On a commencé par couper l’homme de la nature, et par le constituer en règne souverain ; on a cru ainsi effacer son caractère le plus irrécusable, à savoir qu’il est d’abord un être vivant. Et, en restant aveugle à cette propriété commune, on a donné champ libre à tous les abus. Jamais mieux qu’au terme des quatre derniers siècles de son histoire, l’homme occidental ne put-il comprendre qu’en s’arrogeant le droit de séparer radicalement l’humanité de l’animalité, en accordant à l’une tout ce qu’il retirait à l’autre, il ouvrait un cycle maudit, et que la même frontière, constamment reculée, servirait à écarter des hommes d’autres hommes, et à revendiquer, au profit de minorités toujours plus restreintes, le privilège d’un humanisme, corrompu aussitôt né pour avoir emprunté à l’amour-propre son principe et sa notion ». Anthropologie structurale deux, Plon, 1973,

Le racisme, l’ethnocentrisme, l’anthropocentrisme se nourrissent tous du mythe et de la déification de l’homme. En opposant l’homme et l’animal, on a cru qu’on faisait la gloire de l’homme, et on n’a pas reculé dans l’affabulation. Ainsi, d’exagération à exagération, on a abouti aux pires mégalomanies de l’homme, à un anthropocentrisme qui a fini par se retourner contre lui. 

Nous Africains avons le devoir historique de montrer au reste du monde qu’on peut respecter la nature sans être forcément irrationnel, qu’on peut exploiter l’émotion comme un supplément ou même un moment ( au sens hégélien du terme) de la rationalité. L’homme et la bête : il y a une bête en nous et pourtant nous avons réussi à la dompter sans violence, nous l’avons acclimatée aux exigences fondamentales de la morale sans jamais l’écraser.
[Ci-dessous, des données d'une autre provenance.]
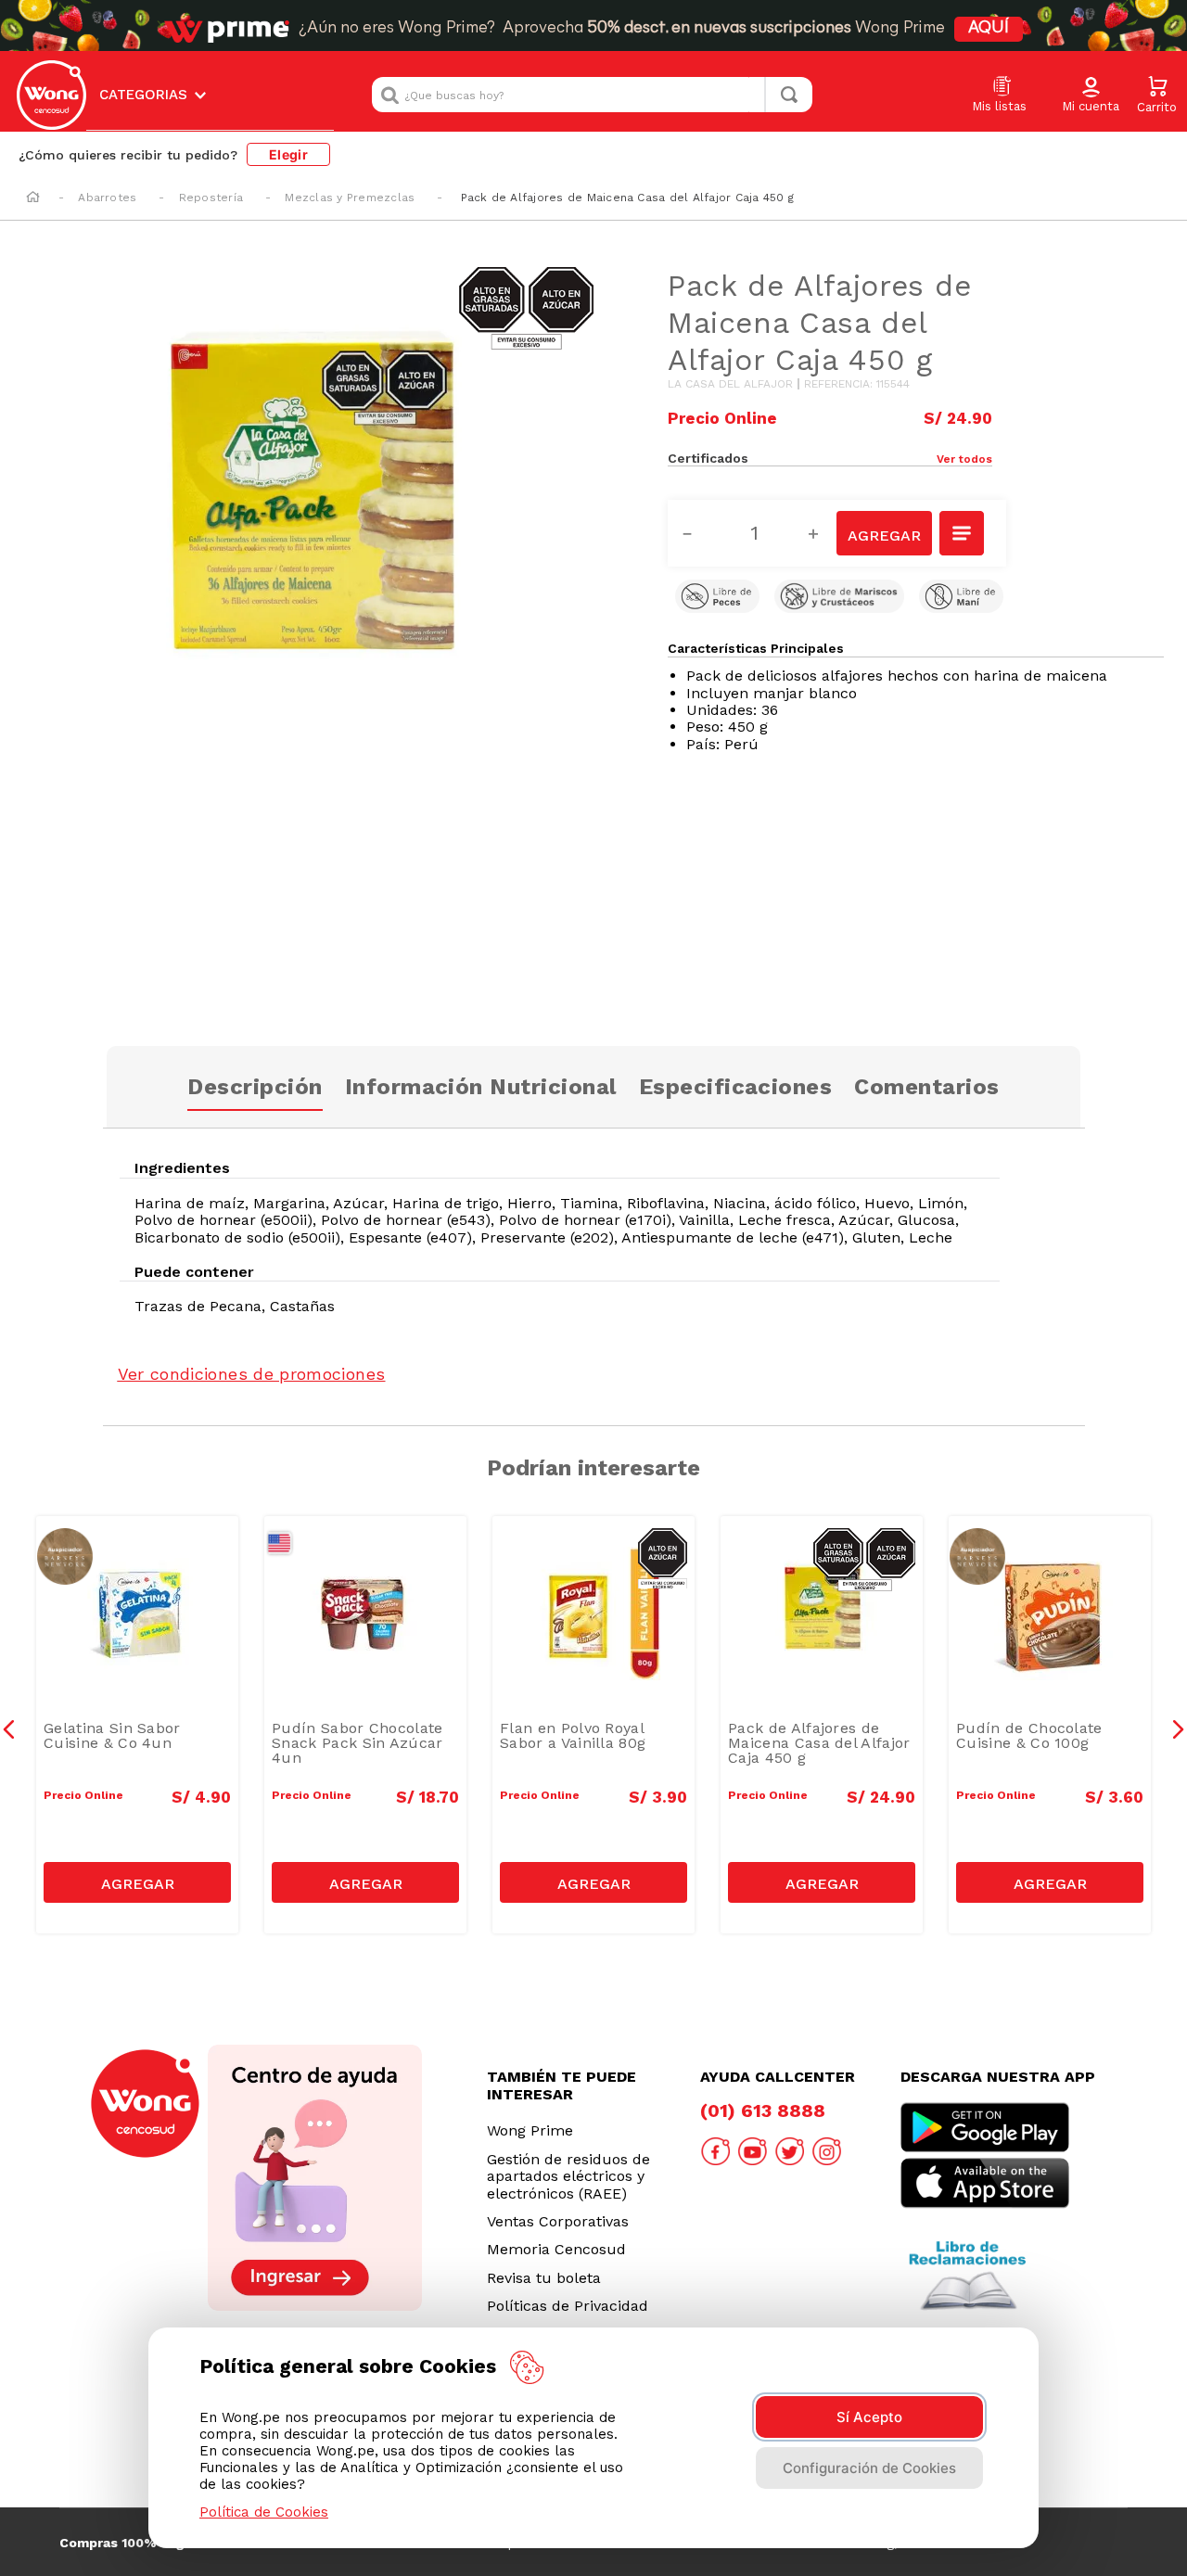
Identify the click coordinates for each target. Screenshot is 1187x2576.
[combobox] (592, 94)
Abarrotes (107, 197)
Pourquoi devrions-nous être si cruels avec la bête en dehors de nous, dans la nature ?

 Cet homme qui, par des procédés aux confins de l’art et la mystique, communie avec l’hippopotame nous apprend que partout où l’homme a été sur cette terre, il a trouvé un moyen d’échanger avec la nature pour en tirer profit sans l’agresser de façon arrogante. L’homme n’est pas maître et possesseur de la nature, il est un élément intégral de cette nature.  Et même les religions révélées qui présentent l’homme comme le vicaire ou prince de Dieu sur terre, ont toutes prescrit à l’homme le devoir de protéger la nature, de s’épanouir avec et dans elle, jamais contre elle. 
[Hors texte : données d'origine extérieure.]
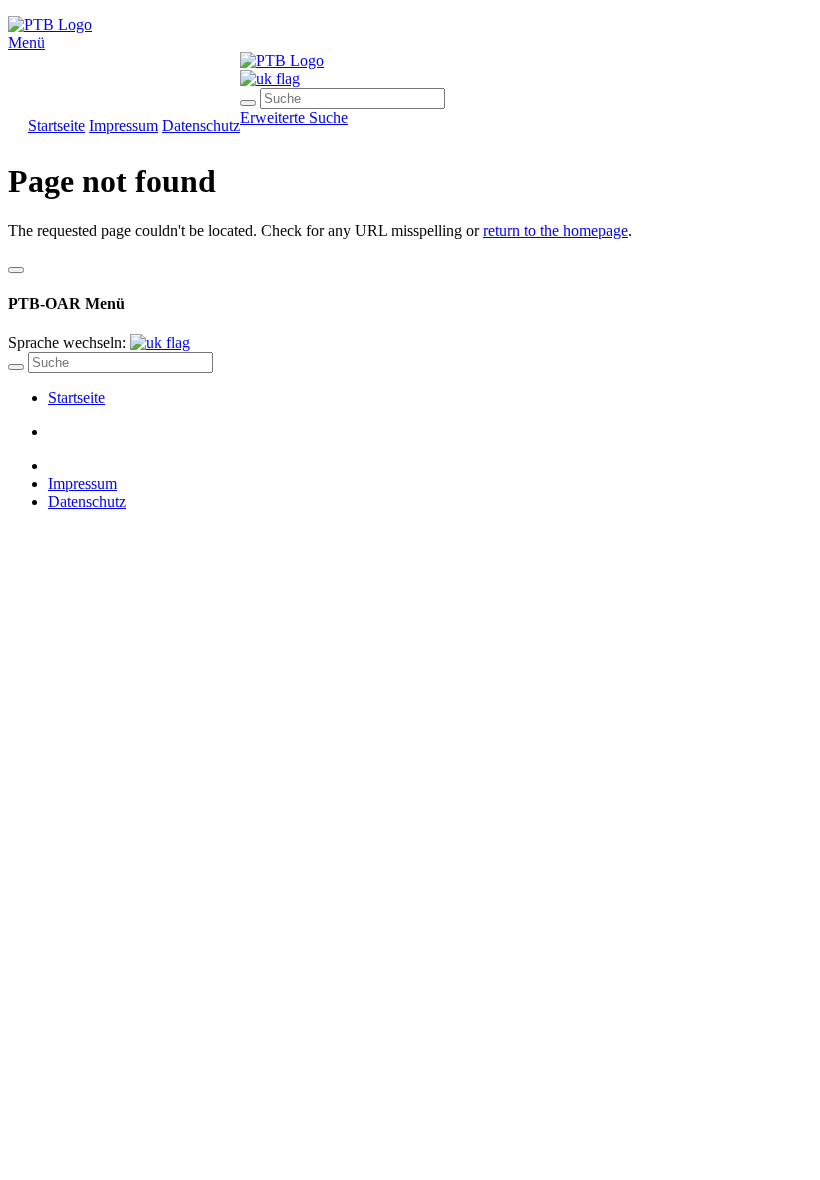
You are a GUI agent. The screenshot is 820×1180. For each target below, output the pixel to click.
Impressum (123, 125)
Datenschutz (201, 125)
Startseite (56, 125)
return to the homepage (555, 230)
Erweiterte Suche (294, 117)
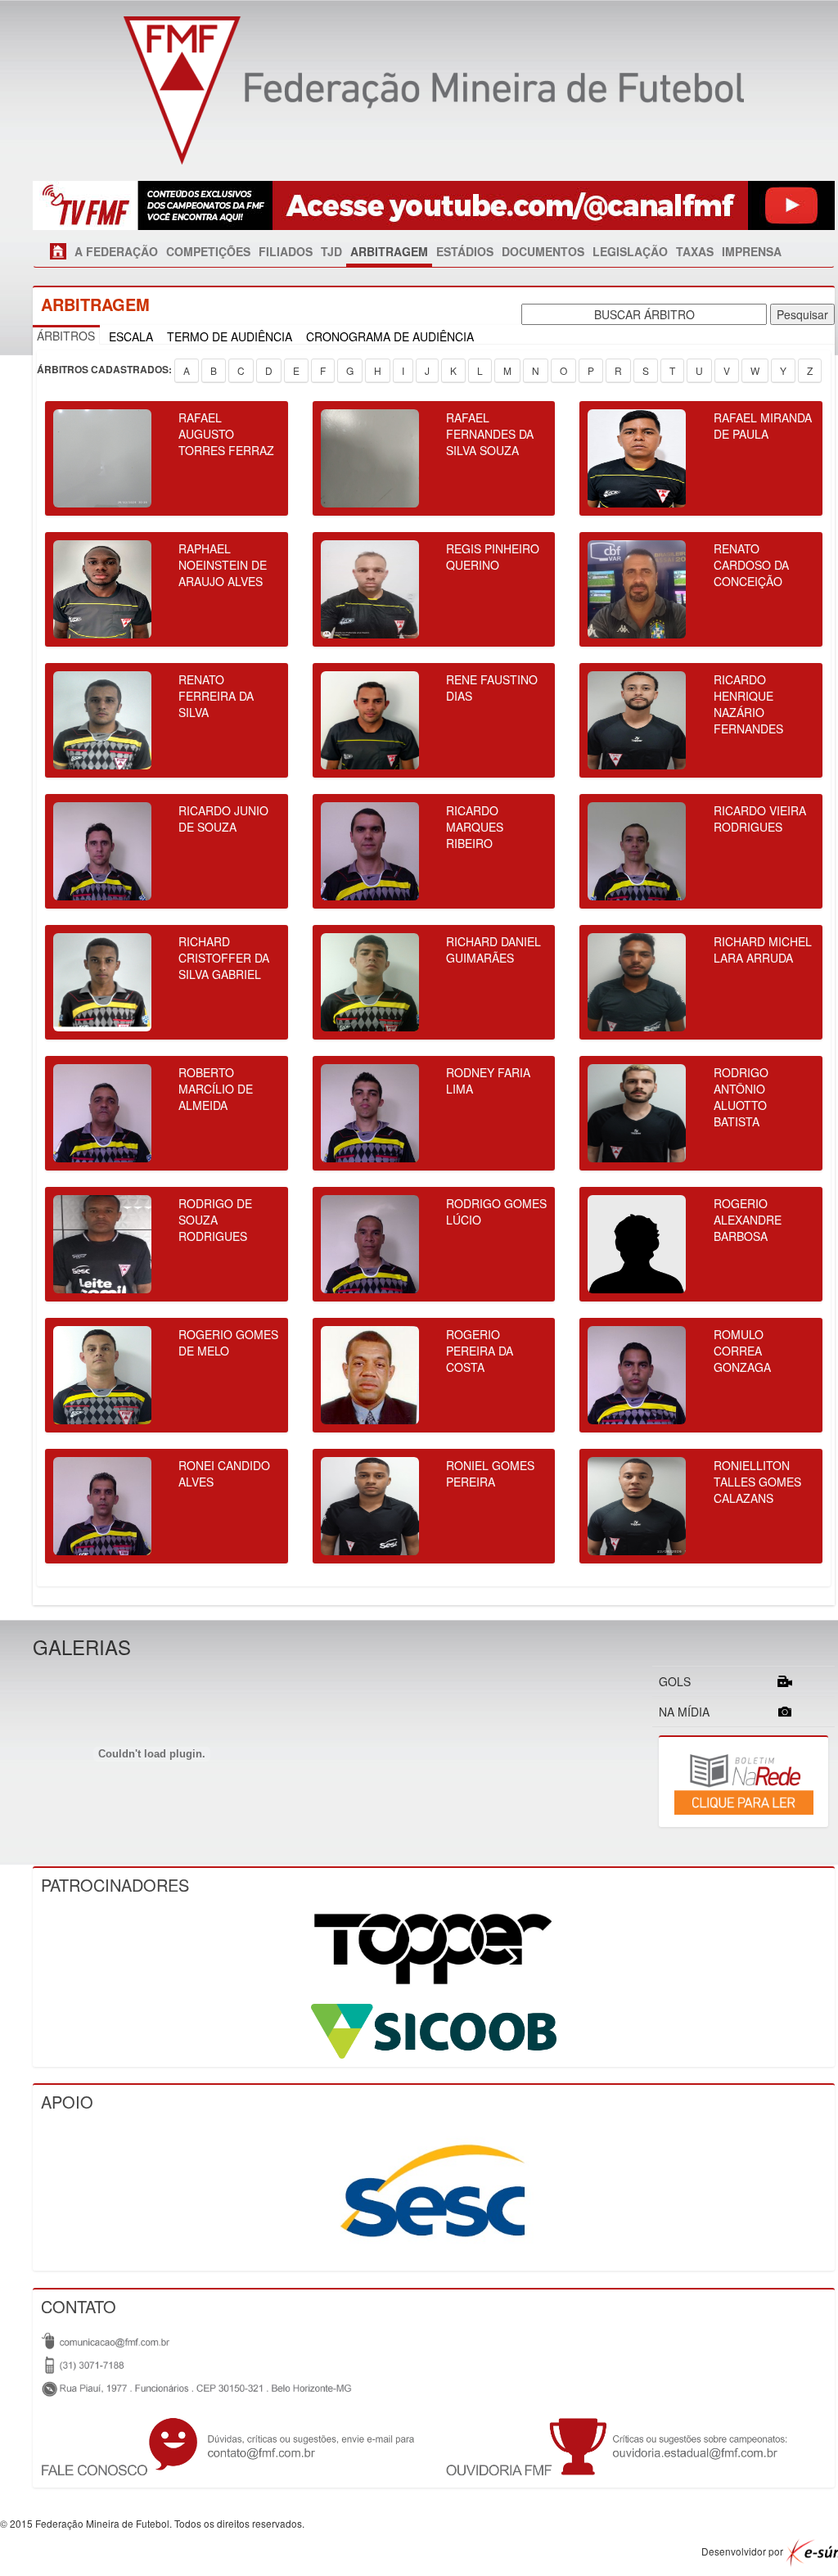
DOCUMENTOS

Nous Africains, sommes prompts à nous émouvoir du cirque fait ailleurs, pourtant dans tous les recoins du continent, on trouve toujours des hommes communier, chanter, danser avec la nature. Le ?ubbalo, le ?ominka,   le charmeur de serpents, etc. ont, de tout le temps, produit des spectacles de haute facture.  Les acteurs du tourisme qui peinent à relancer ce secteur devraient regarder du côté des populations rurales. Nos enfants ont beaucoup à apprendre, à découvrir et à assimiler. Il faut leur faire connaître l’énorme patrimoine culturel immatériel et matériel qui sert de soubassement à nos sociétés.